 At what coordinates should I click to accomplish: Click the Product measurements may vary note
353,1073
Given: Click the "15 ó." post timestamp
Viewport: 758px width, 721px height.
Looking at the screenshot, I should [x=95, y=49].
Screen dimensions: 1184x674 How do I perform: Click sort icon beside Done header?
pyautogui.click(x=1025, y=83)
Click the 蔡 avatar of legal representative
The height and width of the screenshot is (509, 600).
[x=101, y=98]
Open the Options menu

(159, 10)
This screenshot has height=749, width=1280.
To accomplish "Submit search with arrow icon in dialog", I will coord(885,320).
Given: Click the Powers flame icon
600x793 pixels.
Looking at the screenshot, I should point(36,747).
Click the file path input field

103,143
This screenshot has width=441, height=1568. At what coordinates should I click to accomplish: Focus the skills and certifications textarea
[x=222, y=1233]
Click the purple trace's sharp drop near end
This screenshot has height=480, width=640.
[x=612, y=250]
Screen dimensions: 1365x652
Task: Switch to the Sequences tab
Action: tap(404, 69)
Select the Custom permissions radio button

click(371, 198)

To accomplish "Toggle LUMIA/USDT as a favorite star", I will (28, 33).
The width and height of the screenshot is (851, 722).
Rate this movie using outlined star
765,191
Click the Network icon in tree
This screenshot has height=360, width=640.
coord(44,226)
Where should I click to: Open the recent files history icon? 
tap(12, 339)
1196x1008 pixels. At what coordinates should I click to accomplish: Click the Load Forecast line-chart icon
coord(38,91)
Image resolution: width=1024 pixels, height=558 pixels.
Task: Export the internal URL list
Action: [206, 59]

= = = = = = =

* _WHAT TO WORK ON_:
Please rewrite the part of the items that opens with the first line and closes with the line containing "click(371, 198)", substituting "text area" for "textarea" and keeping everything else the same.

* _WRITTEN RESPONSE_:
 At what coordinates should I click to accomplish: Click the Product measurements may vary note
353,1073
Given: Click the "15 ó." post timestamp
Viewport: 758px width, 721px height.
Looking at the screenshot, I should [x=95, y=49].
Screen dimensions: 1184x674 How do I perform: Click sort icon beside Done header?
pyautogui.click(x=1025, y=83)
Click the 蔡 avatar of legal representative
The height and width of the screenshot is (509, 600).
[x=101, y=98]
Open the Options menu

(159, 10)
This screenshot has height=749, width=1280.
To accomplish "Submit search with arrow icon in dialog", I will coord(885,320).
Given: Click the Powers flame icon
600x793 pixels.
Looking at the screenshot, I should point(36,747).
Click the file path input field

103,143
This screenshot has width=441, height=1568. At what coordinates should I click to accomplish: Focus the skills and certifications text area
[x=222, y=1233]
Click the purple trace's sharp drop near end
This screenshot has height=480, width=640.
[x=612, y=250]
Screen dimensions: 1365x652
Task: Switch to the Sequences tab
Action: tap(404, 69)
Select the Custom permissions radio button

click(371, 198)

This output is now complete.